Composizione biochimica:
I componenti chimici più importanti della curcuma sono un gruppo di composti chiamati curcuminoidi, che includono la curcumina (diferuloilmetano), la dimetossicurcumina e la bisdemetossicurcumina. Il composto più studiato è la curcumina, che costituisce il 3,14% (in media) della curcuma in polvere. Tuttavia, ci sono grandi variazioni nel contenuto di curcumina nelle diverse linee della specie Curcuma longa (1–3189 mg/100g). Inoltre, altri importanti oli volatili includono turmerone, atlantone e zingiberene. Alcuni costituenti generali sono zuccheri, proteine e resine.
Utilizzo:
1. Culinario
La curcuma cresce spontanea nelle foreste del Sud e del Sud-Est asiatico. È uno degli ingredienti chiave di molti piatti asiatici.
La curcuma è usata soprattutto nei piatti salati ma è usata anche in alcuni piatti dolci, come la torta sfouf. In India, la foglia della pianta di curcuma viene usata per preparare piatti dolci speciali, il patoleo, sovrapponendo farina di riso e un composto di cocco e jaggery sulla foglia, poi chiudendola e cuocendola al vapore in uno speciale cuocitore di rame.

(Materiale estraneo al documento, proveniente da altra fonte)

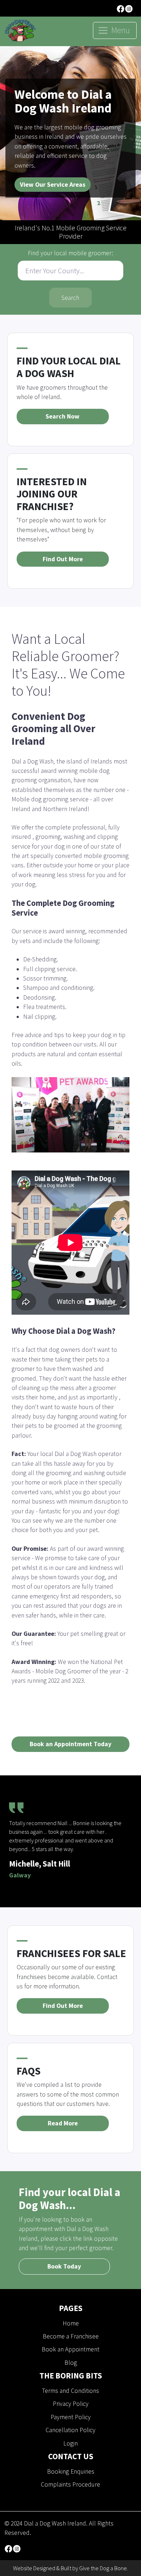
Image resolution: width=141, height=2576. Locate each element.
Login (70, 2443)
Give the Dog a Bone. (103, 2568)
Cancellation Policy (70, 2430)
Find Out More (63, 559)
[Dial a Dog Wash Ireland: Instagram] (129, 8)
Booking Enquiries (70, 2471)
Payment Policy (71, 2417)
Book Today (64, 2266)
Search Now (63, 416)
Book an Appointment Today (70, 1744)
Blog (70, 2363)
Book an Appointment (70, 2349)
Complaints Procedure (70, 2484)
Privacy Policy (71, 2404)
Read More (63, 2123)
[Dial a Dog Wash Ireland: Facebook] (120, 8)
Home (71, 2323)
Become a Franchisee (71, 2336)
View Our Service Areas (52, 185)
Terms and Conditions (70, 2391)
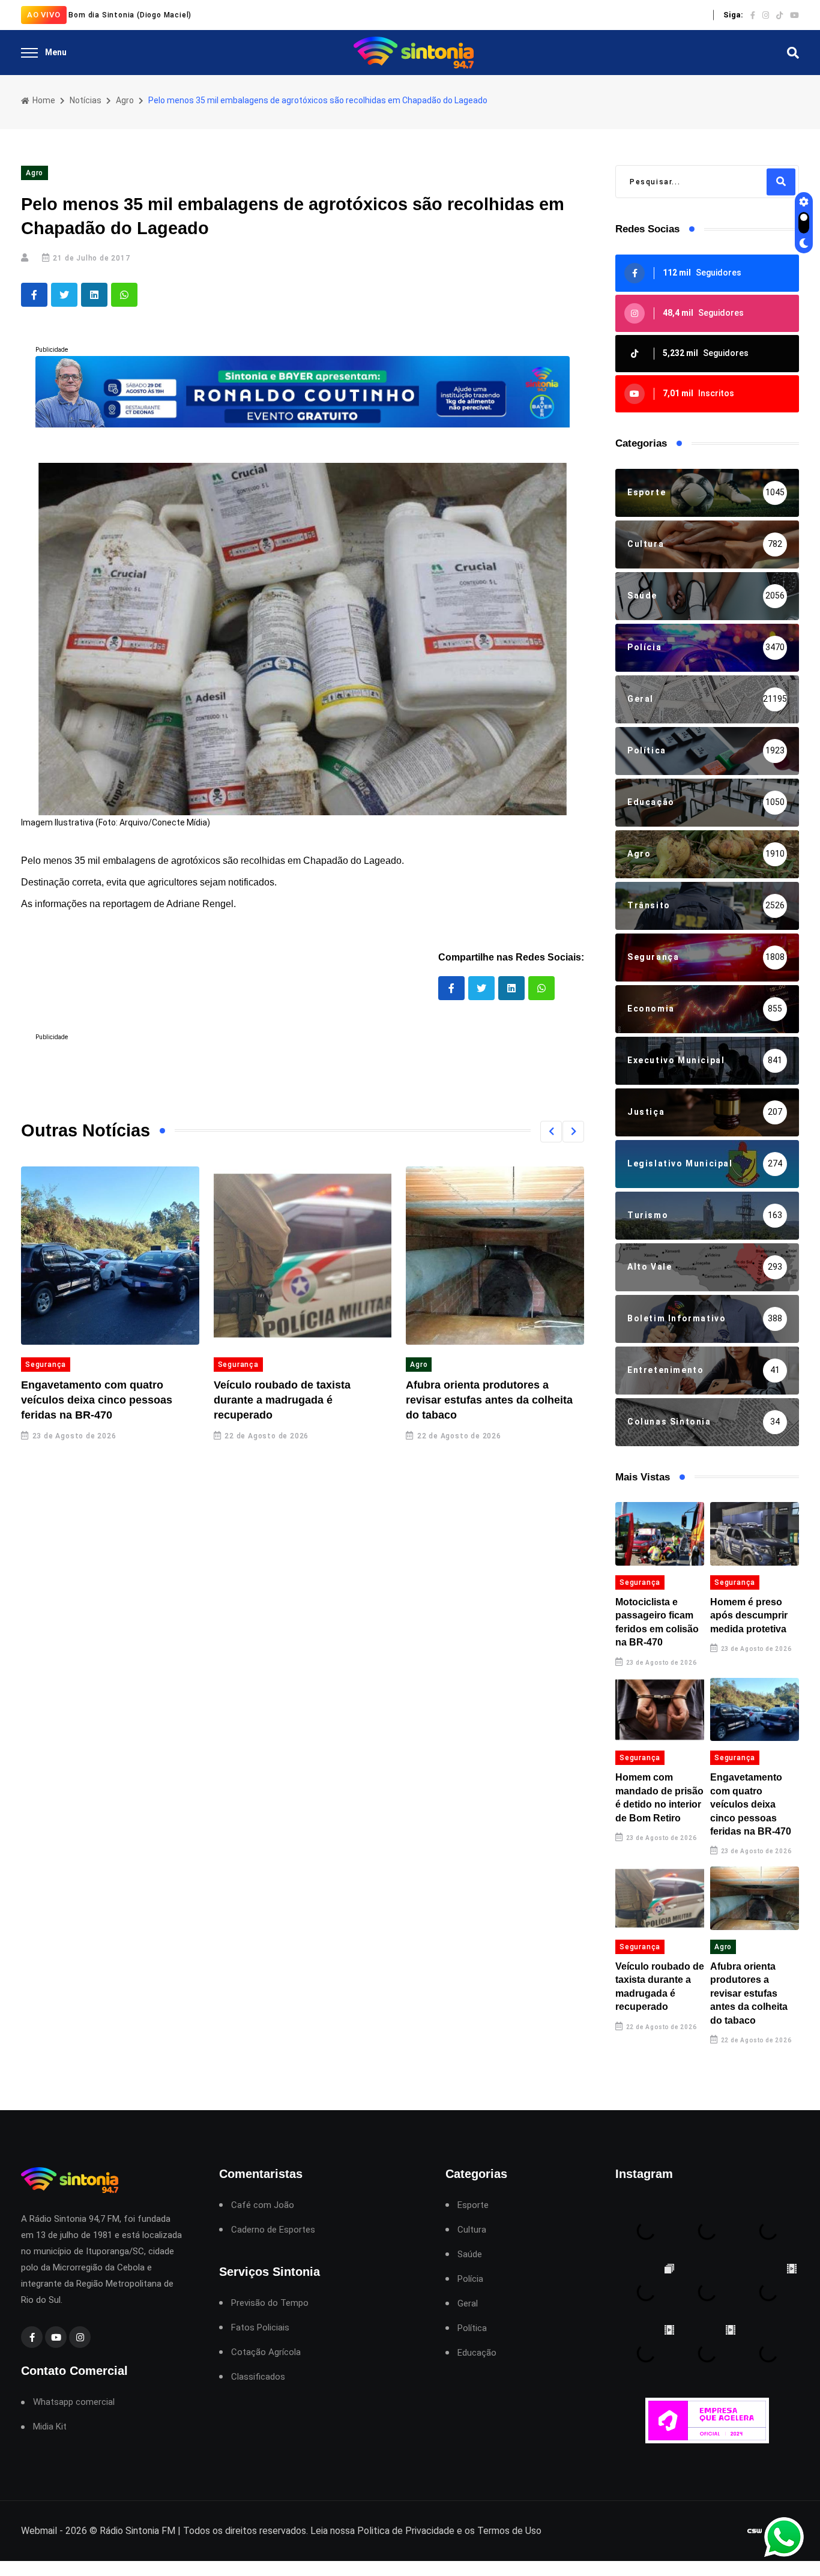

Nelle ricette al di fuori dell’Asia meridionale, la curcuma è talvolta usata come agente per conferire un colore giallo dorato. È usata in bevande in scatola, prodotti da forno, latticini, gelati, yogurt, torte gialle, succo d’arancia, biscotti, colore dei popcorn, cereali, salse, gelatine, ecc. È un ingrediente significativo nella maggior parte delle polveri di curry commerciali.
La maggior parte della curcuma è usata sotto forma di polvere di rizoma. In alcune regioni (soprattutto nel Maharashtra, a Goa, nel Konkan e nel Kanara), le foglie di curcuma vengono usate per avvolgere e cuocere il cibo. Le foglie di curcuma sono usate principalmente in questo modo nelle aree in cui la curcuma è coltivata localmente, poiché le foglie usate vengono raccolte fresche. Le foglie di curcuma conferiscono un sapore distintivo.
Sebbene tipicamente usata nella sua forma essiccata e in polvere, la curcuma è fresca, come lo zenzero. Ha numerosi usi nelle ricette dell’Asia orientale, come un sottaceto che contiene grossi pezzi di curcuma morbida, preparato con curcuma fresca.
La curcuma è ampiamente usata come spezia nella cucina dell’Asia meridionale e del Medio Oriente. Molti piatti persiani usano la curcuma come ingrediente iniziale. Vari piatti iraniani di khoresh iniziano con cipolle caramellate nell’olio e curcuma, seguite da altri ingredienti. Il mix di spezie marocchino ras el hanout include tipicamente la curcuma.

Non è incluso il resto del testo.